Alors, en arrivant aux manettes de la ville en mars dernier, l’écologiste Eric Piolle est aussitôt revenu sur cette mesure comme il s’y était engagé, laissant aux policiers municipaux le goût amer de l’inachevé. Marc Brouillet, délégué CFDT du service et porte-parole de l’intersyndical réclamant l’armement, renvoie désormais le nouveau maire à ses responsabilités.

« Ils sont revenus sur l’armement par pure idéologie. La moitié des policiers municipaux français sont équipés d’une arme pour leur sécurité et il n’y a pas plus de bavures que dans les services de l’Etat. Les agents n’ont pas fait le deuil de cette promesse qui leur a été faites. Maintenant, on espère seulement qu’il ne va rien se passer car la tension est forte sur le terrain. Je ne voudrais pas être à la place du Maire quand il annoncera des mauvaises nouvelles aux familles des collègues ».

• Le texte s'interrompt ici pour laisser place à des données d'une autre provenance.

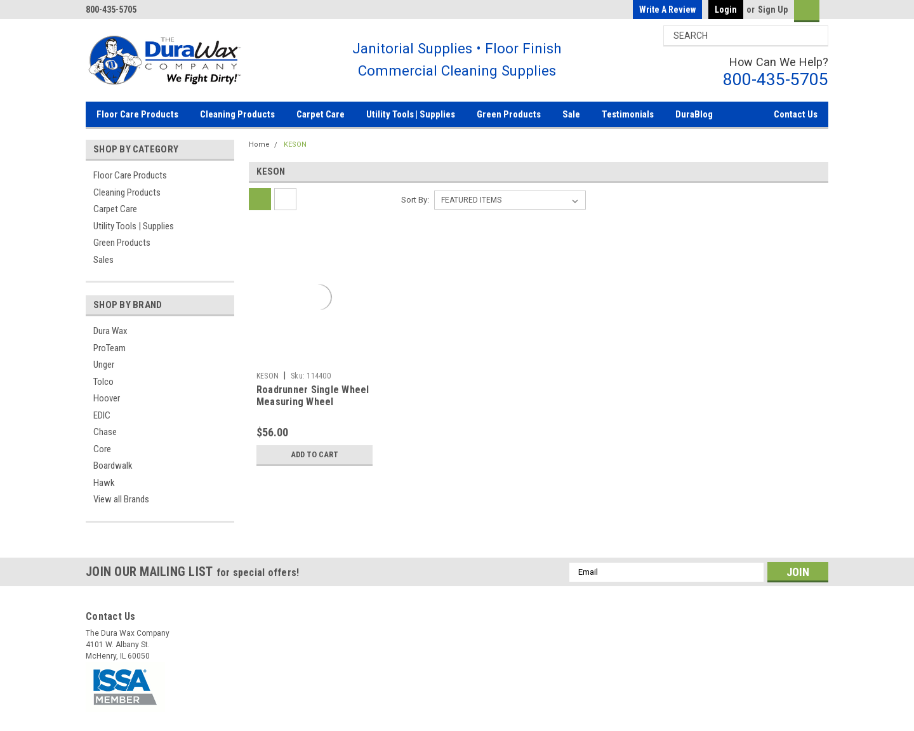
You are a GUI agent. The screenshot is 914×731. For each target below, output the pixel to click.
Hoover (106, 398)
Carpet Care (320, 114)
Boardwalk (113, 465)
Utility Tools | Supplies (410, 114)
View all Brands (121, 499)
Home (259, 144)
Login (726, 9)
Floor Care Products (137, 114)
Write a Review (667, 9)
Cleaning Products (237, 114)
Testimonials (628, 114)
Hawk (104, 482)
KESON (295, 144)
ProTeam (109, 348)
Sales (103, 259)
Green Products (509, 114)
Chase (105, 432)
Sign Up (773, 9)
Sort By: (415, 200)
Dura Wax (110, 331)
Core (102, 449)
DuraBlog (694, 114)
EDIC (101, 415)
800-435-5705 (775, 79)
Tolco (103, 381)
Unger (103, 364)
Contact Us (796, 114)
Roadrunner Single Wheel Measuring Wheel (312, 396)
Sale (571, 114)
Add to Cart (312, 455)
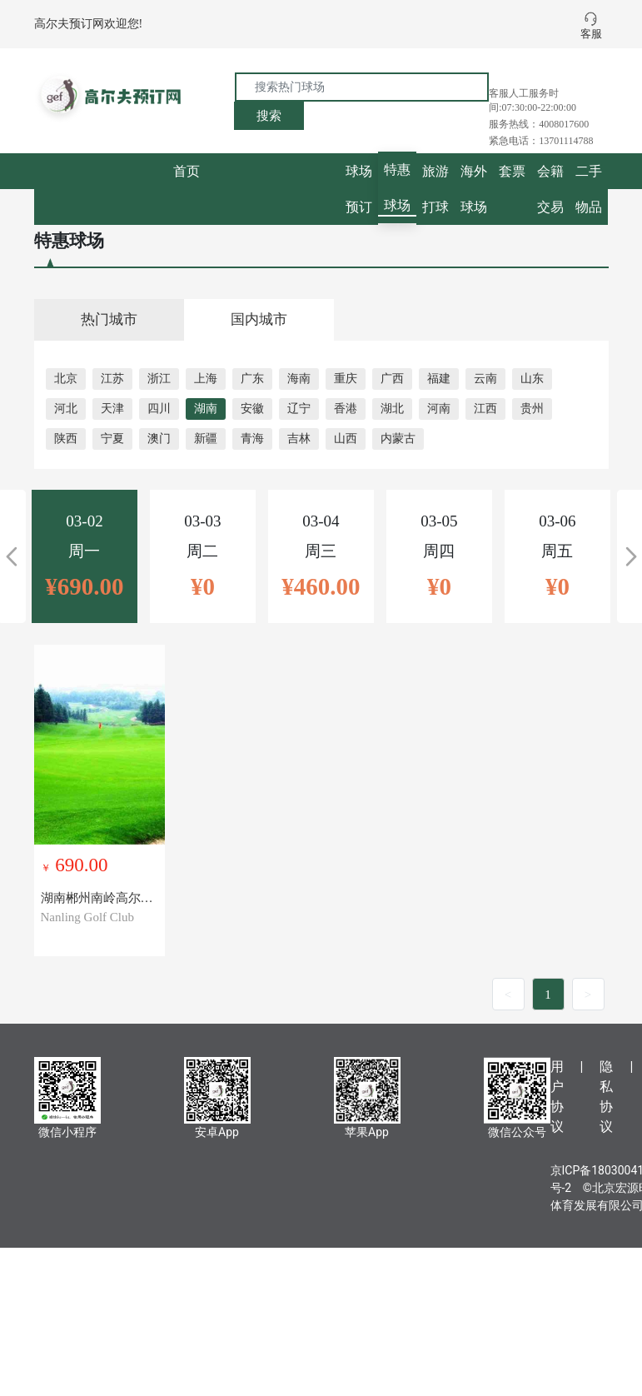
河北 (65, 408)
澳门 (159, 438)
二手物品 (588, 189)
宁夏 (112, 438)
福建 (438, 378)
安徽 (252, 408)
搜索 (268, 115)
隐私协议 (606, 1096)
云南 (485, 378)
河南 (438, 408)
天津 (112, 408)
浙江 (159, 378)
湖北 (392, 408)
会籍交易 (550, 189)
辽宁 (299, 408)
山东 (532, 378)
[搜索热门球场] (362, 87)
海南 (299, 378)
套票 (512, 171)
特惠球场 (397, 187)
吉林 (299, 438)
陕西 (65, 438)
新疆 (205, 438)
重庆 (345, 378)
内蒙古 (398, 438)
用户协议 (557, 1096)
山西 (345, 438)
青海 (252, 438)
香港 (345, 408)
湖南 (205, 408)
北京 (65, 378)
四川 (159, 408)
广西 (392, 378)
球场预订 (359, 189)
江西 (485, 408)
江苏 (112, 378)
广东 (252, 378)
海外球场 (473, 189)
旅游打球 (435, 189)
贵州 (532, 408)
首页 (186, 171)
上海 (205, 378)
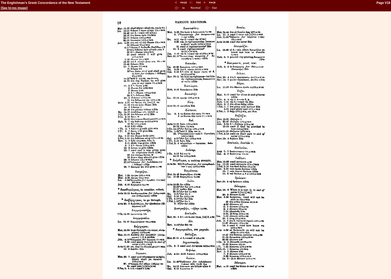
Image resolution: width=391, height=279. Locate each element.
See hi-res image (14, 8)
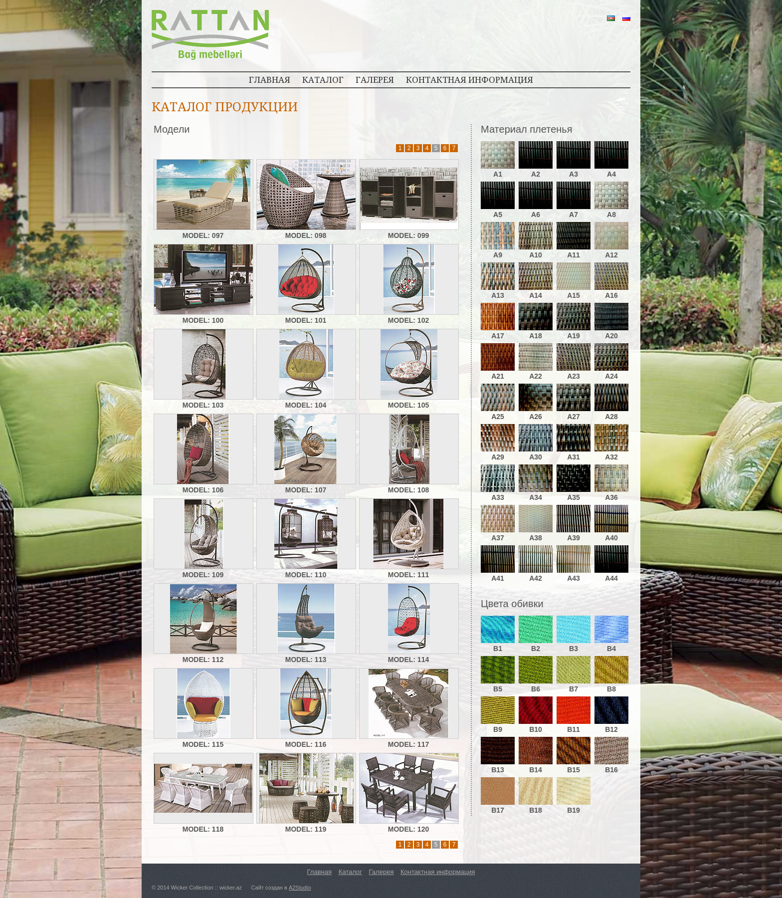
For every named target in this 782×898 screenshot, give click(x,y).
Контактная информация (437, 872)
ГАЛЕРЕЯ (375, 79)
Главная (319, 872)
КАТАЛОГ (323, 79)
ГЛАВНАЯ (269, 79)
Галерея (381, 872)
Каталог (350, 872)
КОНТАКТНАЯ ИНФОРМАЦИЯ (469, 79)
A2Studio (300, 888)
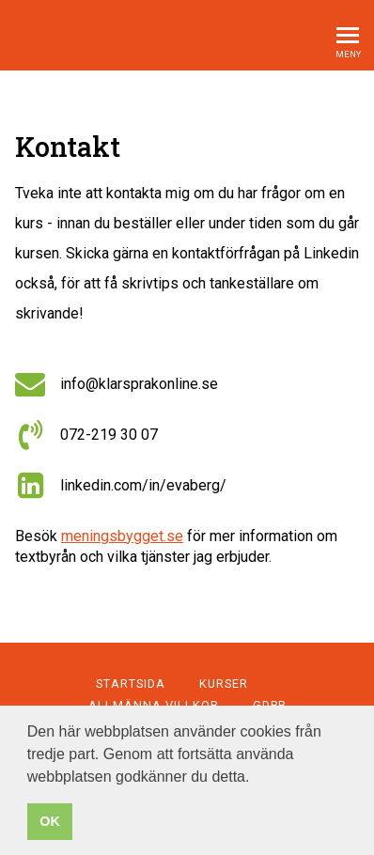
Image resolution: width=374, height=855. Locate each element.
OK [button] (49, 821)
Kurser (223, 683)
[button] (256, 778)
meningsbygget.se (122, 536)
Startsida (130, 683)
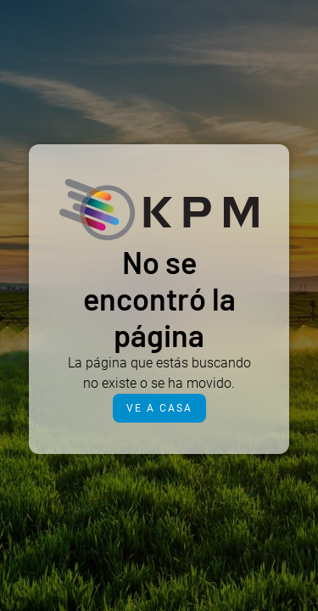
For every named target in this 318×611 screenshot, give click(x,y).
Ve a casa (159, 408)
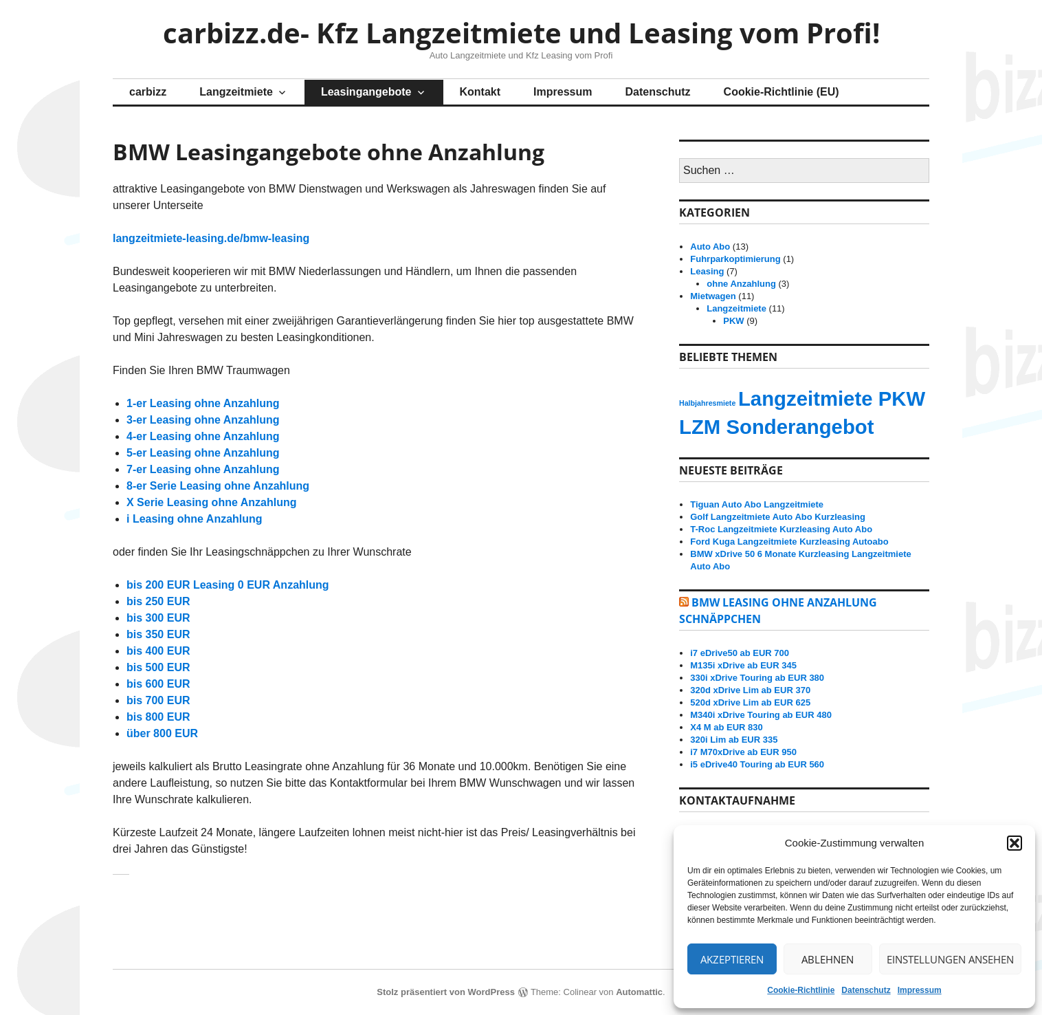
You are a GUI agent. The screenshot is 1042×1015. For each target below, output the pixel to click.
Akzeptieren (732, 959)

« Le linge sale se lave en famille »

Depuis cette passe d’armes, les policiers municipaux restent sur leurs gardes, car leurs missions sont amenées à évoluer dans le cadre d’une réorganisation qui devrait être effective en septembre prochain. En substance : davantage d’îlotage et moins de maintien de l’ordre.

Plusieurs agents évoquent de « l’incompréhension » et « un service mal à l’aise ».

L’un d’eux, ayant « plus de 10 ans d’ancienneté » s’épanche sous couvert d’anonymat.

« Je ne comprends pas le projet du Maire. On hésite sur notre rôle et nos missions. J’ai l’impression que le service est délaissé. C’est comme s’il ne s’intéressait plus à la sécurité ».

Car de « sécurité », il n’est plus question. En conséquence, la délégation endossée par la 1ère adjointe, Elisa Martin (Parti de gauche), a été rebaptisée « tranquillité publique ». La bataille lexicale sonne surtout comme un rappel de l’Etat à ses fonctions régaliennes. À la ville la charge de la prévention et de la police administrative, à l’Etat celle de la sécurité.

Contactée pour réagir à ce sentiment de « délaissement », Elisa Martin ne cache pas son étonnement.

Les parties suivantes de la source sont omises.